МОЛОДИЛЬНЫЕ ЯБЛОКИ
А был ли это сад?
Аня уже не помнила, но мама называла это место садом. Они приезжали к бабушке в деревню, вдвоём, без папы, хотя и он тоже, но быстро уезжал обратно. Возле дома – огород, а через дорогу от дома сад. Осенью он тлел, сырел и чах, стоял запущенный, яблони неприбранными, и долго гнилой запах вился вокруг, как душа над истлевшим телом.
Зимой же стоял, закованный в снежные латы, метели налетали на него и рвали во все стороны.
Летом же он цвёл цвёл как некрасивая женщина в минуты любви и нежности: странный, неловкий, засаженный криво, выдранный с боков, заросший крапивой, травой, обведённый покосившимся забором, но пахнущий, цветущий, плодоносящий.
Росли вишнёвые деревья, но не стройные чеховские девушки в платьях – а гнутые кривые с маленькими красно-коричневыми вишенками. В вишенках жили червяки и оставляли после своего ухода маленькие ранки, черные точки.
Червяки жили и в яблоках.
Яблони рядами были высажены далеко за баней. Первые ряды: светло-серые стволы яблонь с круглоголовой кроной, а дальше – кудрявые, пыльные яблони, паслись за оградой забора, как дикие кони. Туда, вглубь, идти было нельзя. Под дикими яблонями жили две птицы, похожие на ворон, но не вороны: одна с белым клювом, ходила, подгибая ноги и переворачивала яблоки с румяного бока на гнилой, топлёный, мятый, пузырчатый, а другая сидела на ветке и смотрела по ночам на Аню.
А за старыми яблонями начинался ведьминский лес, и все в нём было перепутано — ветви деревьев, прутья кустарников, всё сухое, сломанное, переплетенное, и никто там не жил, даже ветер.

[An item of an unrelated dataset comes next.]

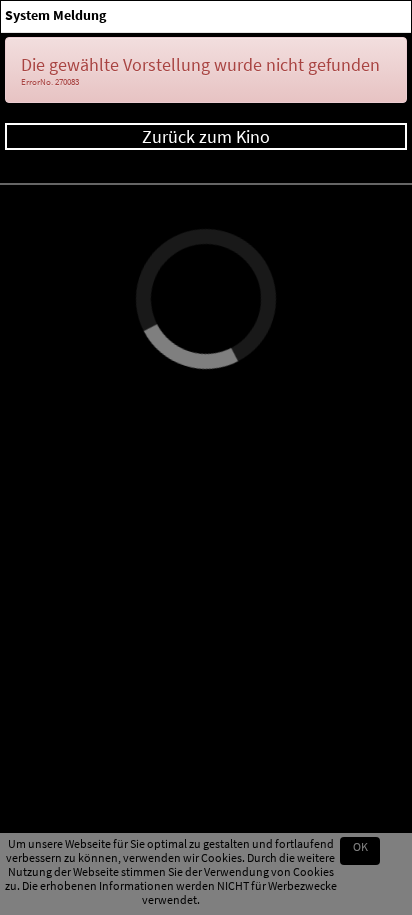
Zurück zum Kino (206, 136)
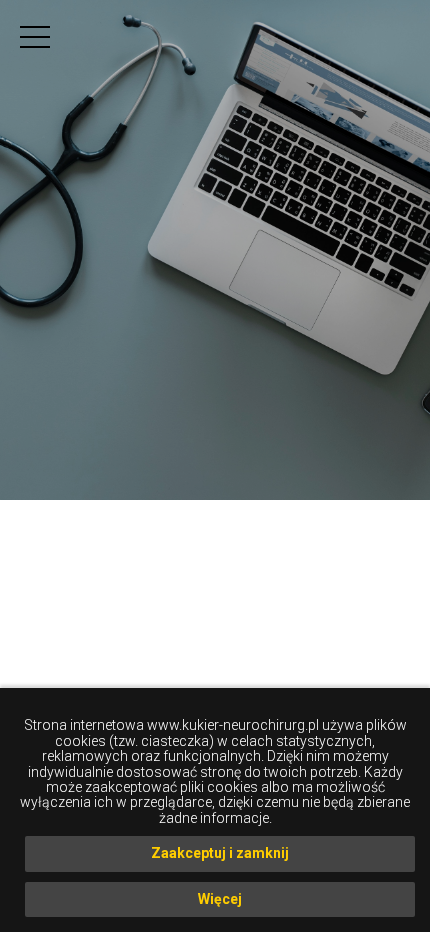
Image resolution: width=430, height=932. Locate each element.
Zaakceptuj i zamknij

А за ведьминским лесом – сад, и в том саду яблони с молодильными яблоками, и если пройти через вороний пост, лабиринт ветвей ведьминского леса, через сон, мор, то можно выйти в этот сад и сорвать яблоко, все внутри золотое, и золотая слеза закруглится и покатится с надкуса по губам.
Но все такие походы — ночью, во сне; а днём всё пряталось. Яблони стояли широкие, как крестьянские бабы, и Аня делила яблоки на летние и осенние. Летние — округлые, широкие, бело-зелёные, под скользкой кожицей мякоть в тонких сероватых трещинках. Мама произносила их название «папировки», но Ане слышалось пахучее, сделанное как будто из тонкой серой бумаги слово «папироски».
Ещё зрели яблоки, которые мама называла звёздочками, сизые, с восковым налётом, тёмно-красные, под их кожицей текла бедно-красная кровь.
Из летних яблок варили варенье, как и из смородины и малины. Смородина — чёрная, белая, красная, висела на кустах стеклянными шариками, внутри которых застыли чёрные бусинки.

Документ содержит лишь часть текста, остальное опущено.